Brief
Go through the entries, filter for the word "dimensions", and copy every line that has it.

Stored data entries:
++++
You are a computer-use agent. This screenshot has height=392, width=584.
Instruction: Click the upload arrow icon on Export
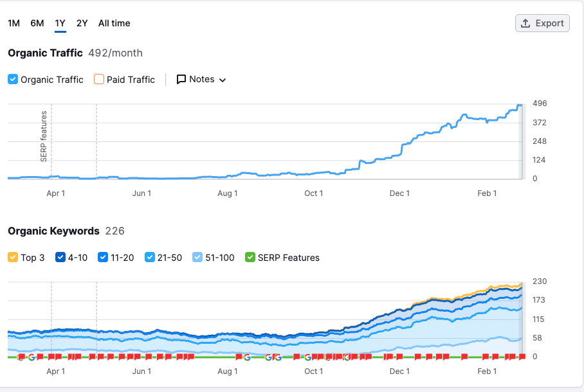pyautogui.click(x=526, y=22)
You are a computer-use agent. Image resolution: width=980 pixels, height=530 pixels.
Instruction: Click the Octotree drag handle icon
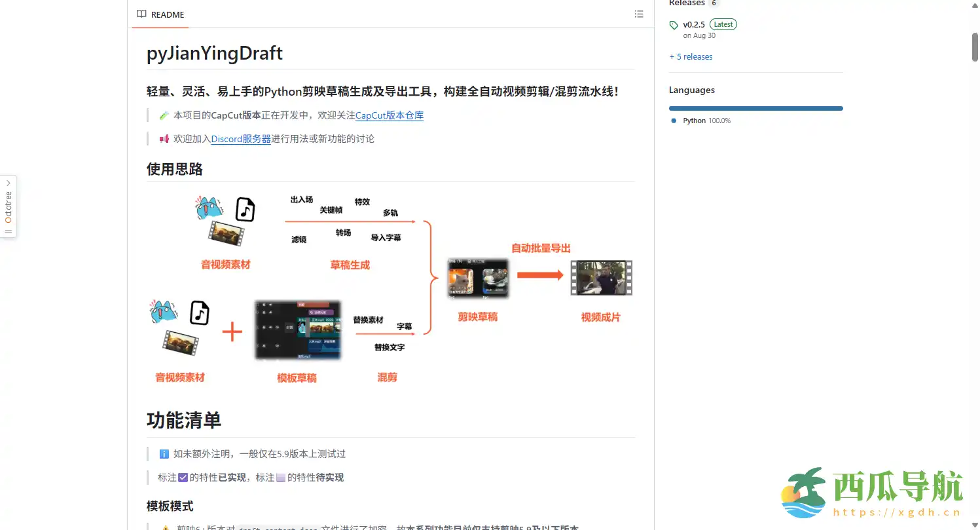9,231
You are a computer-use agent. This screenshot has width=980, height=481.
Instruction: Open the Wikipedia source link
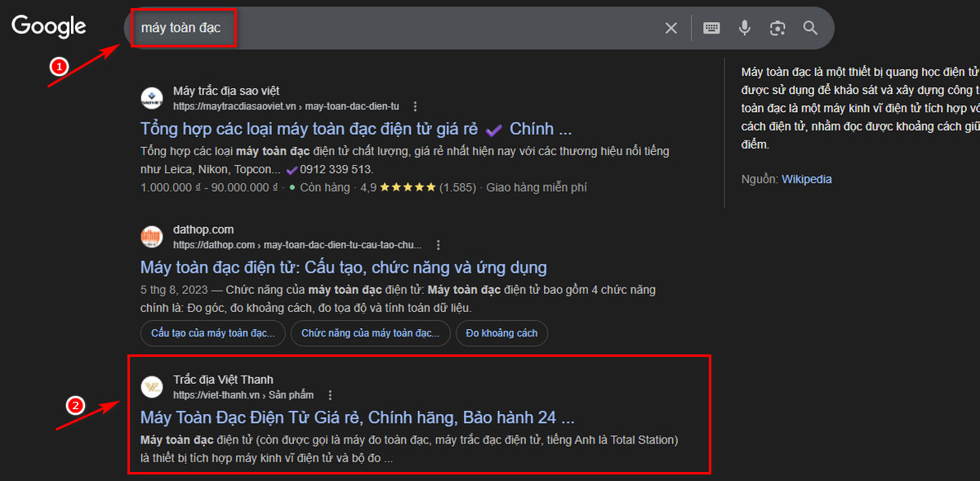pyautogui.click(x=806, y=178)
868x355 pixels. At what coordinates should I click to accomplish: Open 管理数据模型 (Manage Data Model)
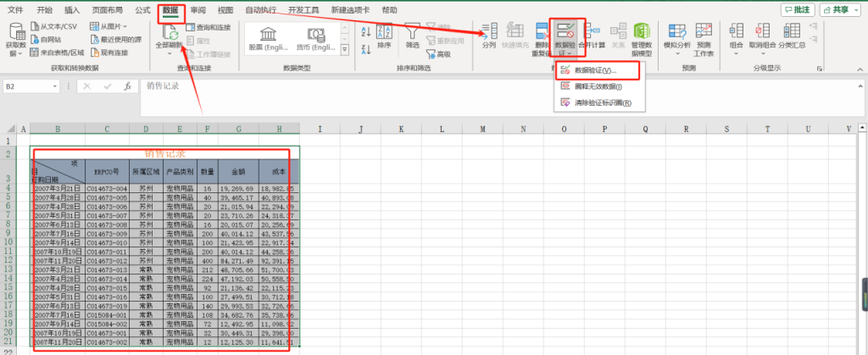(642, 31)
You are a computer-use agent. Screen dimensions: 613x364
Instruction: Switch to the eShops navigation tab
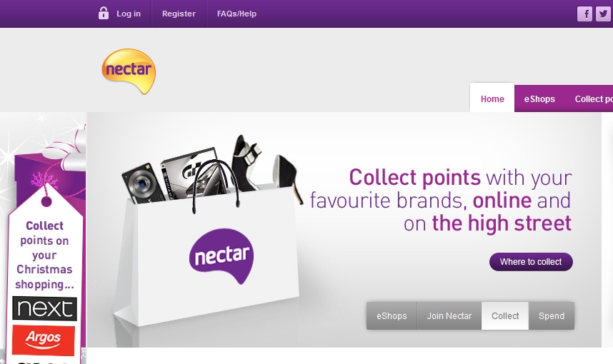click(539, 98)
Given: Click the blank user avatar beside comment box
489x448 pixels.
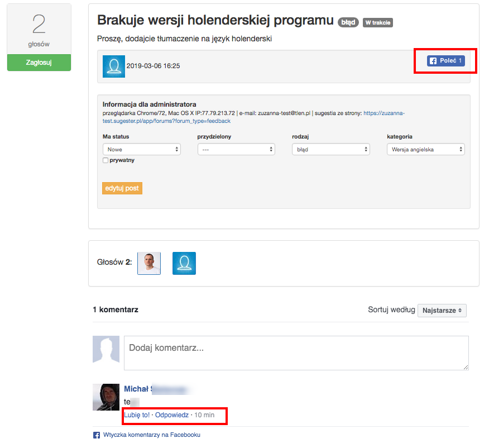Looking at the screenshot, I should [106, 349].
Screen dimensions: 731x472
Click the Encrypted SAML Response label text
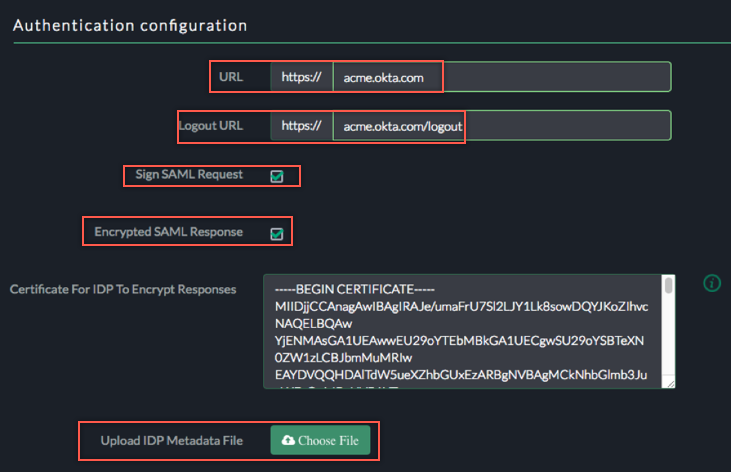[x=168, y=232]
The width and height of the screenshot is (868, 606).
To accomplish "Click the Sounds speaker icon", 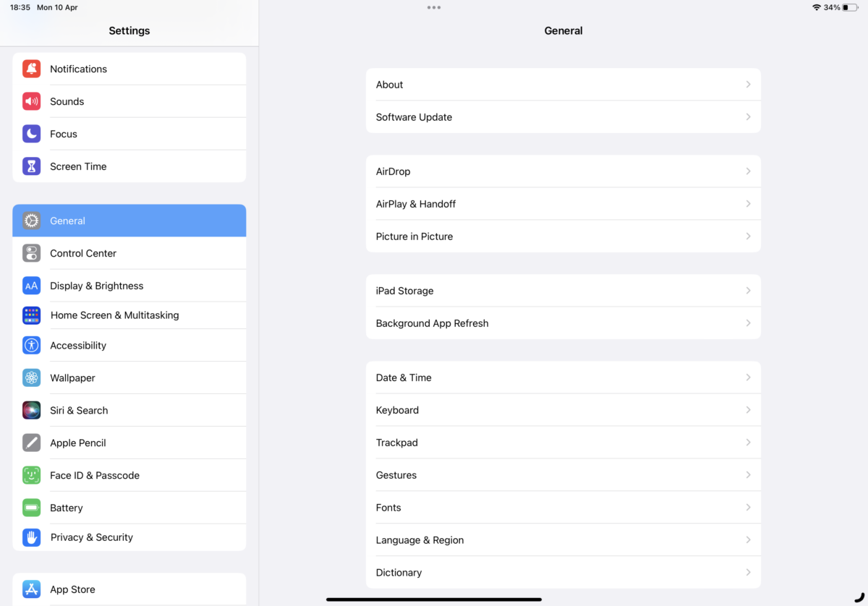I will pyautogui.click(x=31, y=101).
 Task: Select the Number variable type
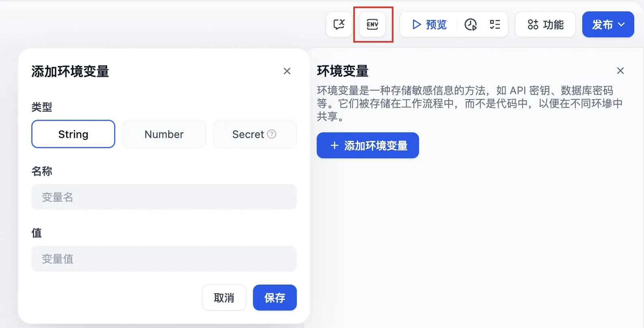coord(164,134)
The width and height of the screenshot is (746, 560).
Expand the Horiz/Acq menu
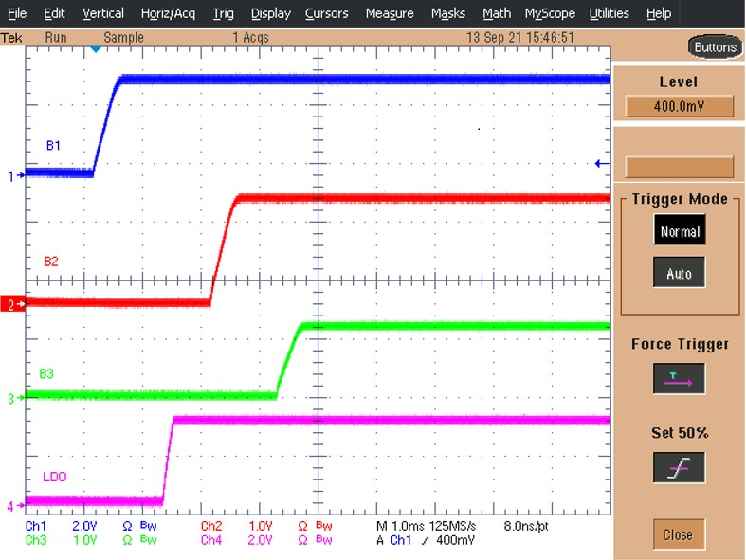click(168, 13)
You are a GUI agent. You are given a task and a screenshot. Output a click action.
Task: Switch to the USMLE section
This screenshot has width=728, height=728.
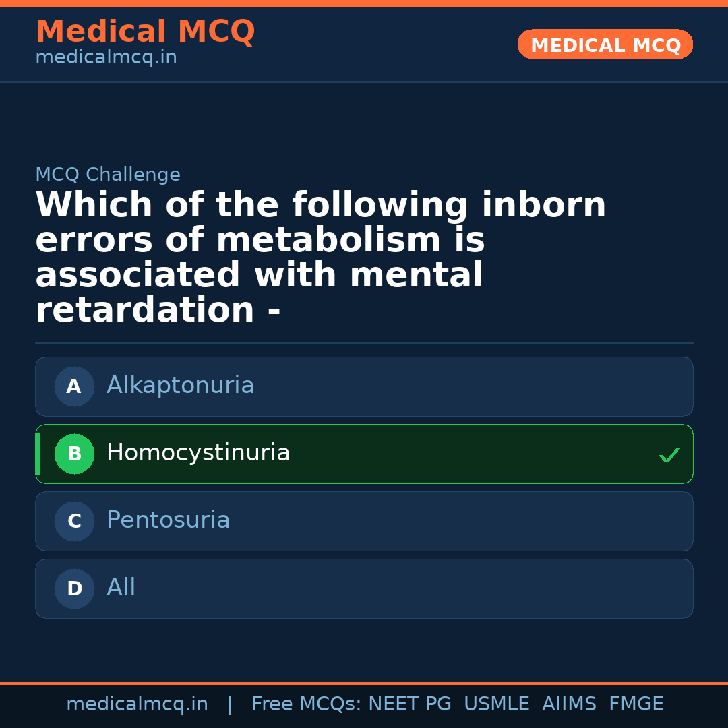(x=497, y=703)
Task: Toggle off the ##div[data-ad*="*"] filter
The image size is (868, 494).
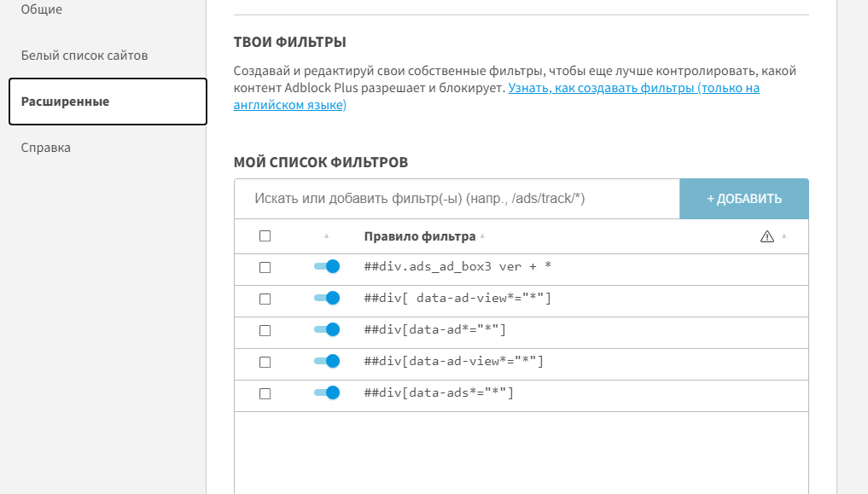Action: pos(327,329)
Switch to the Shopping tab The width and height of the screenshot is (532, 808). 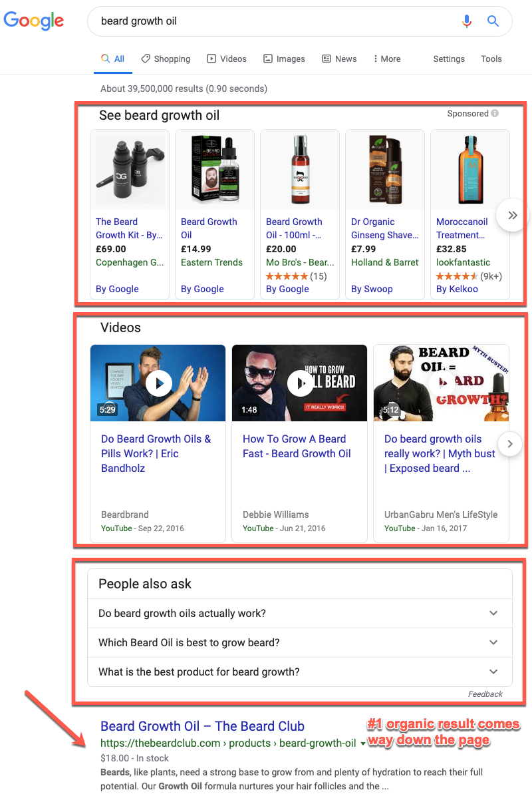166,59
++++
Solution to this task
You are a computer-use agent. Screen dimensions: 613x364
Screen dimensions: 731x472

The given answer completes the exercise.